Stavolta, non appena cominciato il secondo giro alla Casa Bianca, Trump ha messo subito nel mirino il centro per le arti e ha dato vita a un blitz sorprendente. A febbraio ha fatto fuori l’intero board del Kennedy, presieduto da David Rubenstein, accusandolo di “non condividere la nostra visione per una golden age delle arti e della cultura”. Non è ancora chiaro se la Casa Bianca avesse il mandato legale per agire in modo così drastico e la mossa ha dato il via a una serie di azioni giudiziarie, ma per ora Trump ha vinto. “Abbiamo preso il controllo del Kennedy Center – ha detto il presidente – perché è un gioiello americano e deve far brillare sul palco le stelle più luminose della nostra nazione”. Sono seguiti annunci di nuovi programmi in cui compaiono vecchie glorie del country, artisti patriottici e nazionalisti e il rapper filo trumpiano Kid Rock.

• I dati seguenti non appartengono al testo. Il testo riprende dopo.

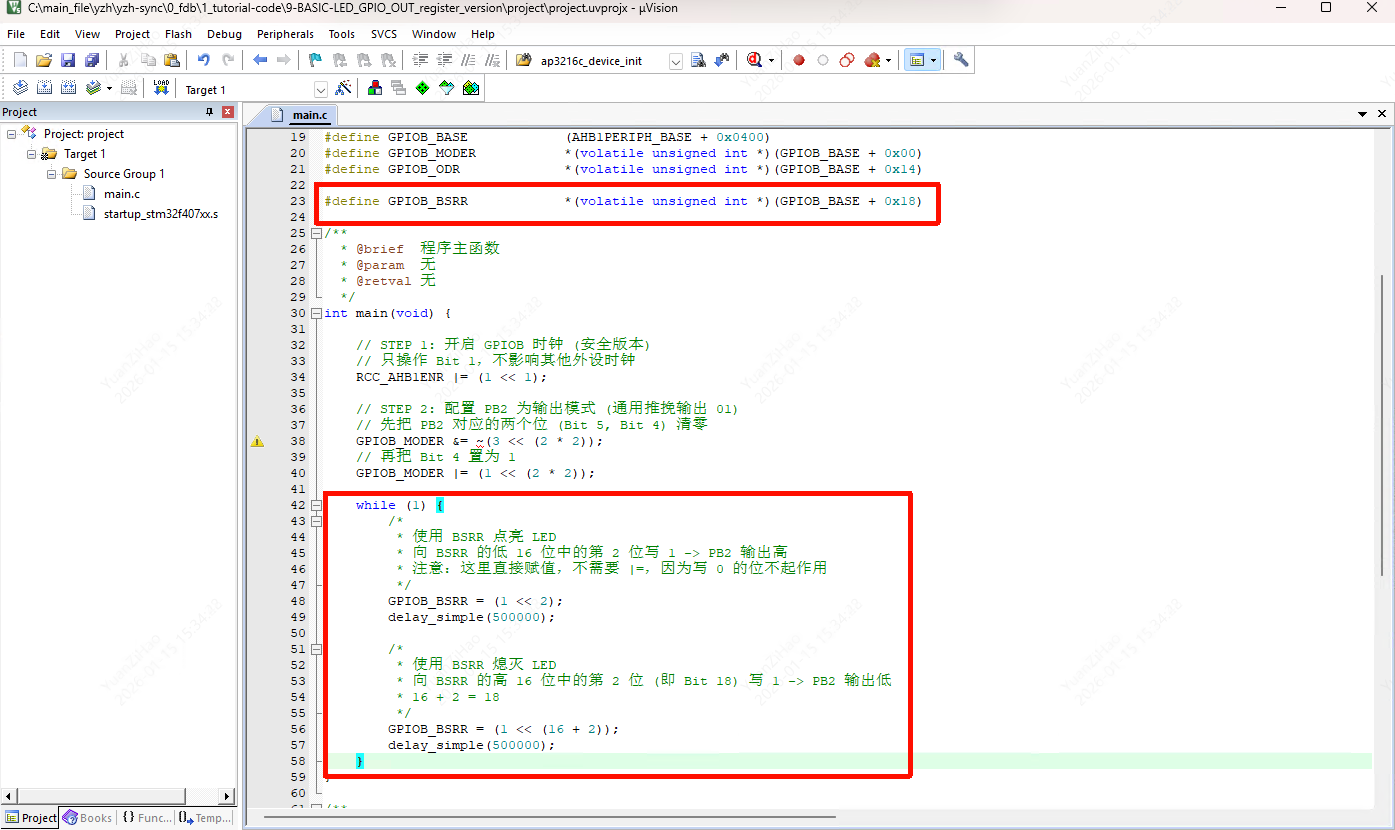This screenshot has height=830, width=1395.
Task: Select startup_stm32f407xx.s in project tree
Action: click(160, 214)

Il nuovo board è l’incarnazione dell’offensiva Maga sul Kennedy Center. Vi figurano, tra le altre, Usha Vance, moglie del vicepresidente J. D. Vance, Susie Wiles, capo dello staff della Casa Bianca e sua mamma Cheri Summerall, un paio di altri pezzi grossi della Casa Bianca come Dan Scavino e Sergio Gor, Allison Lutnick, moglie del ministro del Tesoro, e alcuni donatori della campagna elettorale di Trump. Come chairman è stato eletto per la prima volta il presidente degli Stati Uniti, che ha delegato l’operatività a un altro fedelissimo, Richard Grenell, nominato direttore esecutivo: non è chiaro quali siano le sue competenze in campo artistico, visto che il suo precedente incarico era stato quello di direttore naAionale dell’intelligence nella prima amministrazione Trump.
Sono seguiti i tagli negli organici e una prima riduzione della programmazione. E’ presto per capire quale sarà il futuro della maggiore istituzione culturale americana collegata al governo federale, il palcoscenico sul quale erano di casa Leonard Bernstein, Ella Fitzgerald e Frank Sinatra. Ma sul Kennedy Center si gioca una partita ben più ampia di quello che è il cartellone degli spettacoli presentati nelle sale da concerti sulle rive del Potomac.